Aurora, Lonquén, Filo Este & the Terroir Hand
The Carter Mollenhauer portfolio is a map of place — each wine is named after the specific parcel from which it comes, and each parcel is vinified separately according to its geological identity. The wines are clean, polished, and deeply drinkable — not funky or experimental, but honest expressions of old-vine País, Cinsault, and Carignan from some of the most authentic soils in Chile. Production is small, allocations are limited, and the wines are sought after by natural wine bars and specialist retailers from Santiago to Melbourne to New York.
The Fourth Element, the Aurora & the Human Hand
Carter Mollenhauer is not merely a winery; it is a philosophy — the story of how a husband-and-wife team proved that the most profound wines in Chile come not from technology, but from the human relationship with land, vine, and grower. In an era when Chilean wine was defined by industrial scale, export volume, and the erasure of smallholder farming, Edgar Carter and Karine Mollenhauer demonstrated that the most exciting wines sometimes come from a 1950 Cinsault vine on an extremely rocky hilltop in Guarilihue, foot-trodden whole bunch, fermented by indigenous yeast, and bottled as a single parcel with no blending. It is largely thanks to projects like Carter Mollenhauer that País, Cinsault, and Carignan now have a place in the global conversation about terroir-driven Chilean wine. The same vineyards that industrial Chile tried to forget have become, through their work, some of the most precise and place-specific expressions in the country.
The legacy of Carter Mollenhauer is the legacy of the fourth element of terroir — the human hand. Edgar and Karine are not typical Chilean winery founders: they did not inherit land, they do not chase scores, and they do not build their brand on supermarket placement. They are a family who started from scratch in 2014, built a winery in Maule, sourced grapes from small growers in Itata and Maule, paid them fairly, and committed to a geological study to understand every parcel they work with. They vinify each sector separately. They use a stainless steel zaranda and foot-treading. They ferment only with indigenous yeast. And they believe that without the human aspect, there is no terroir.
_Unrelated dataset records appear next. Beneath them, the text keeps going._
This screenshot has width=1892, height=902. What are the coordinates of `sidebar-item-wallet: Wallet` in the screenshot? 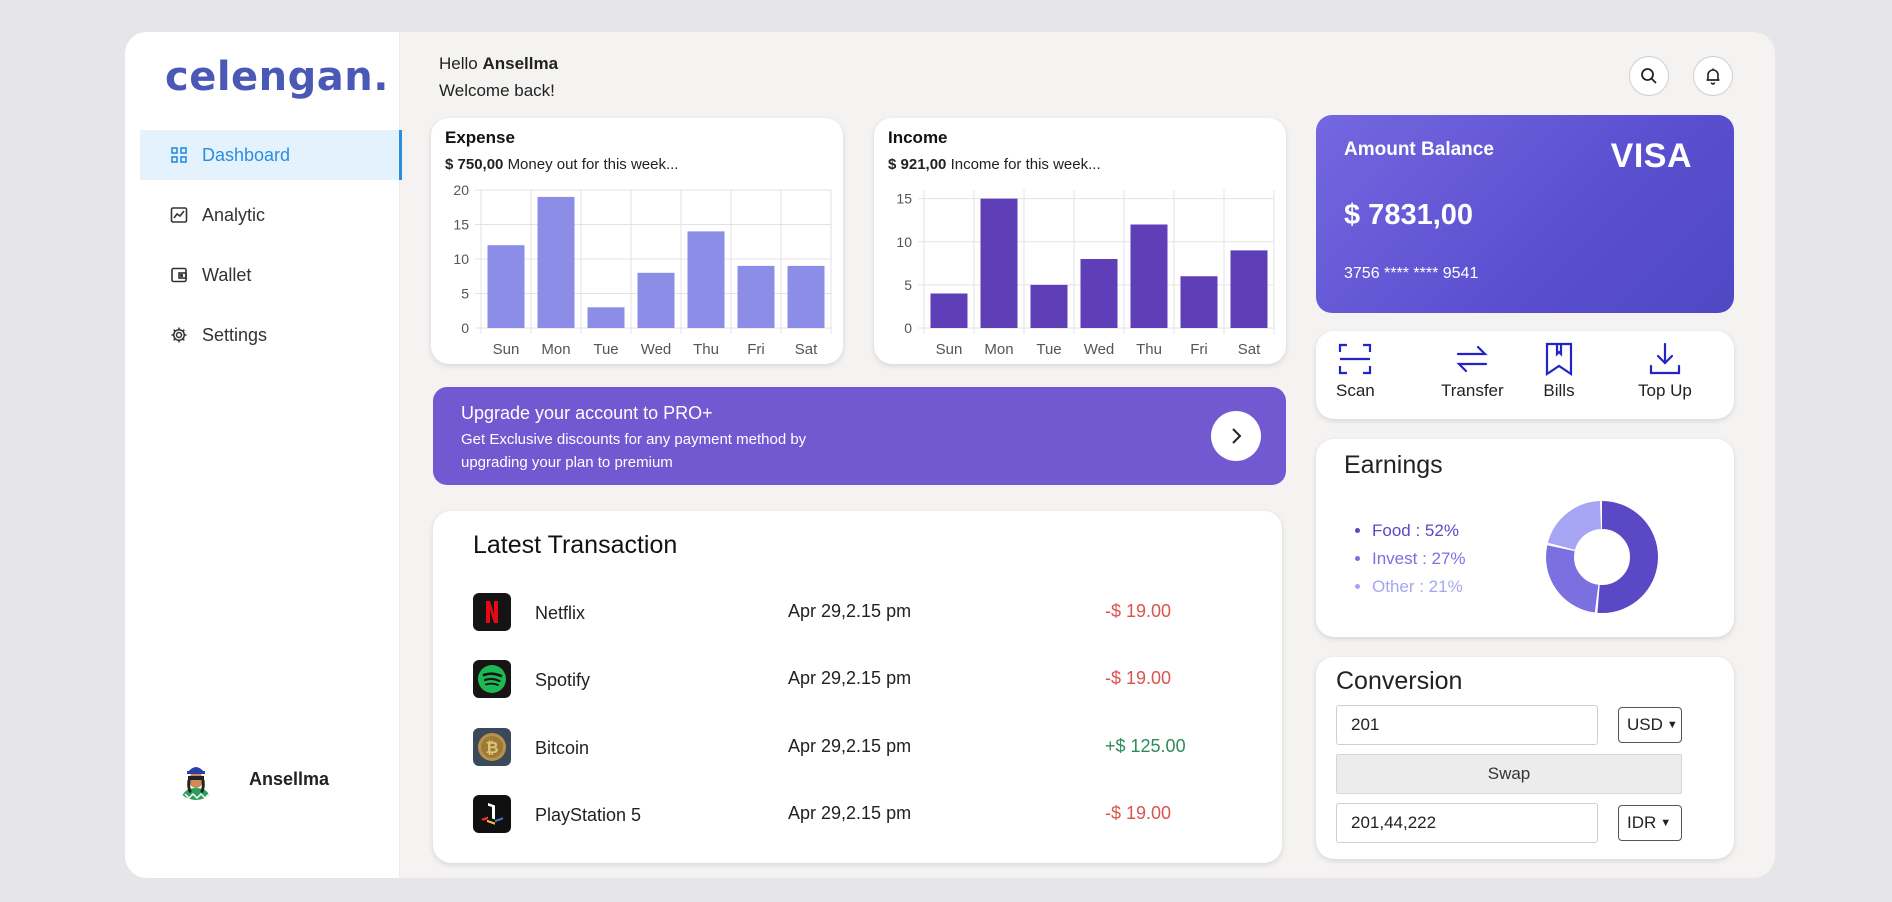 It's located at (271, 275).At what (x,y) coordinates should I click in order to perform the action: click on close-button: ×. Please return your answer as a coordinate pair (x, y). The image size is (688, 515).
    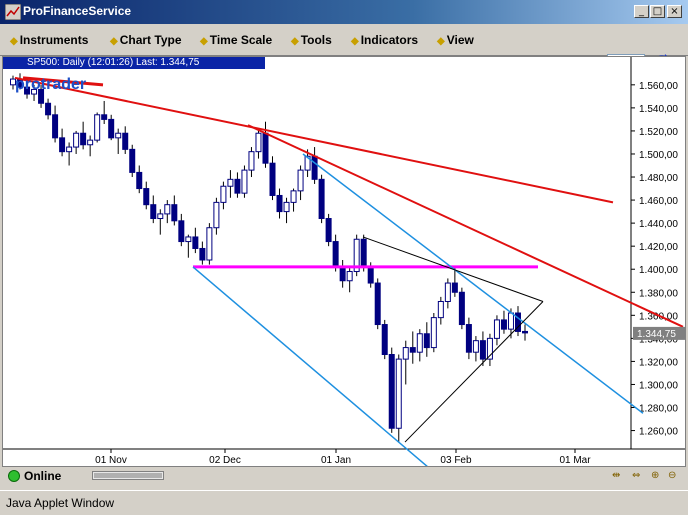
    Looking at the image, I should click on (674, 12). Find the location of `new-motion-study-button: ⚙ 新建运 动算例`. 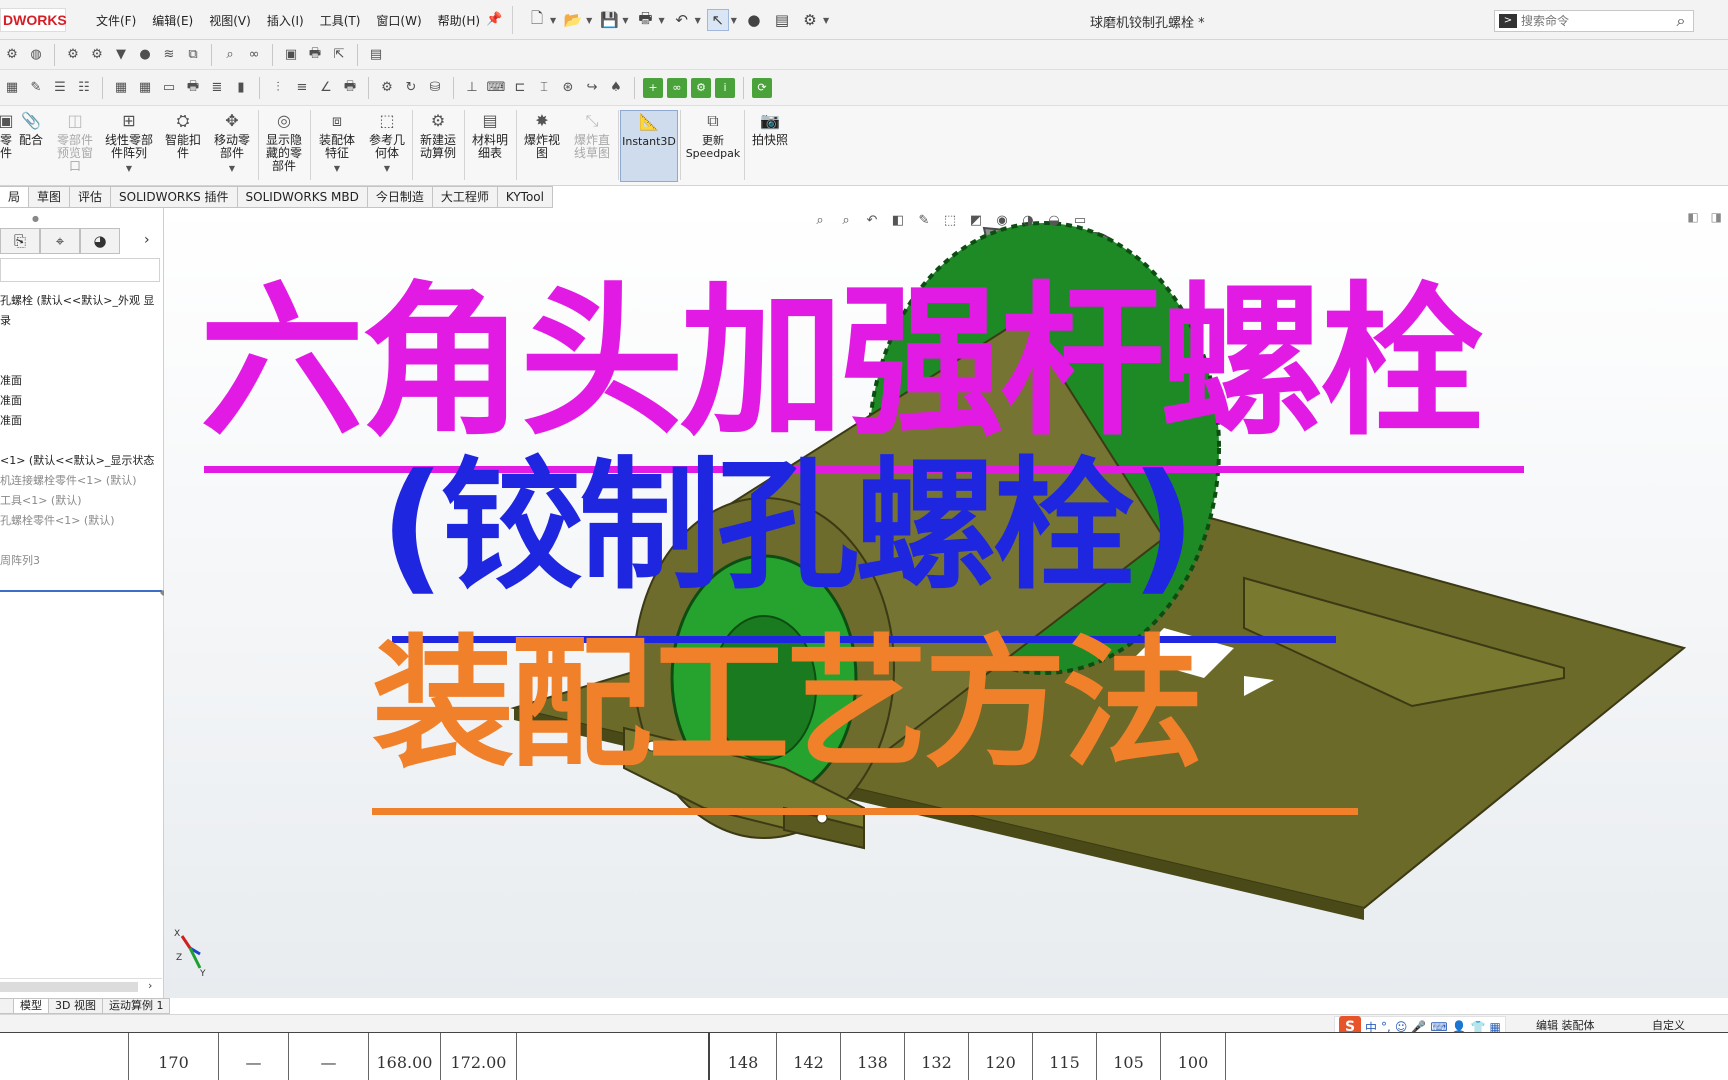

new-motion-study-button: ⚙ 新建运 动算例 is located at coordinates (438, 146).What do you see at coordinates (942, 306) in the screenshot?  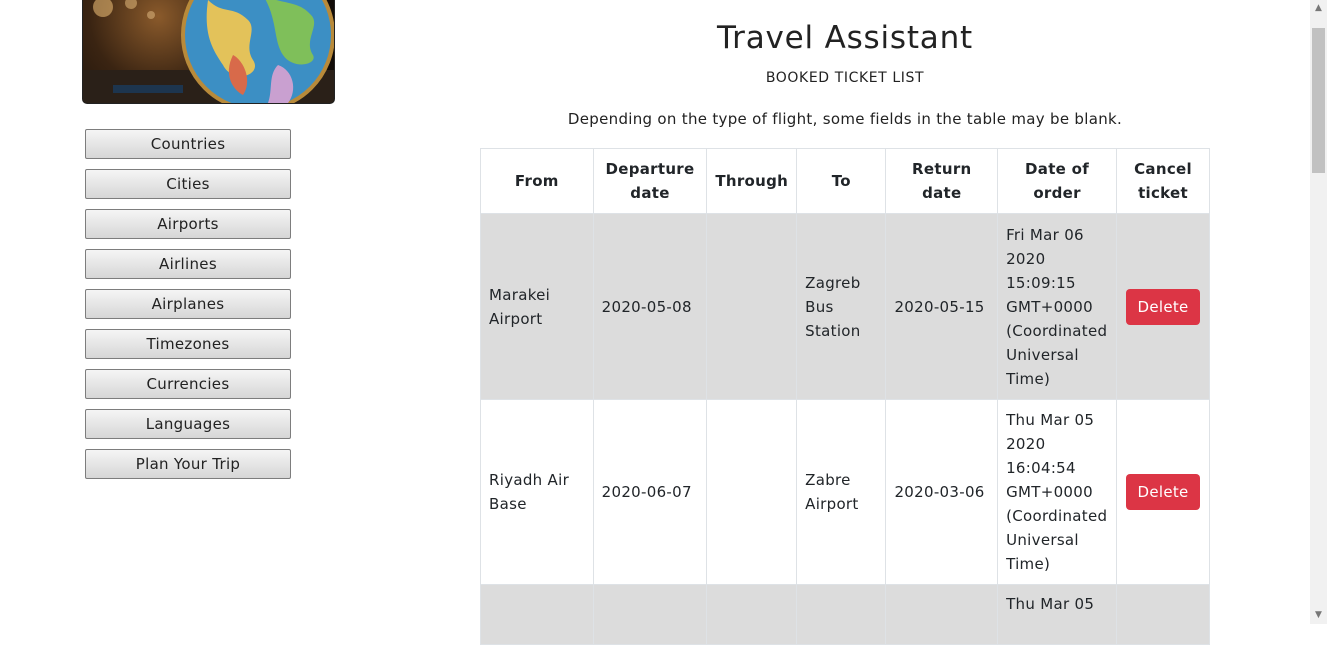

The future of the project is tied to the future of terroir-driven viticulture and smallholder farming in Southern Chile — to the growing recognition that the best wines come not from the most famous appellations but from the most committed guardians of ancient, dry-farmed vines. As Lonquén Arriba continues to set the benchmark for single-parcel País, as Filo Este proves that Cinsault can be a Cru-level wine of real finesse, as Aurora de Itata shows that honest, joyful wine can also be deeply terroir-specific, and as Ciénaga de Name demonstrates that Maule Carignan can be both powerful and elegant, Carter Mollenhauer remains what they have always intended to be: a family winery that does not sell wines — they transfer the character of the place and the people to the bottle. Only in this way will we make unique and unrepeatable wines that capture the attention of connoisseurs. The interpretation of the territories must focus on that. The fourth element is the human hand. And the dawn is just beginning.
"Without the human aspect, there is no terroir, and if Chile wants to make the world fall in love with its wines, we must go beyond just making good and correct wines. We must worry about transferring the character of the place and the people to the bottle."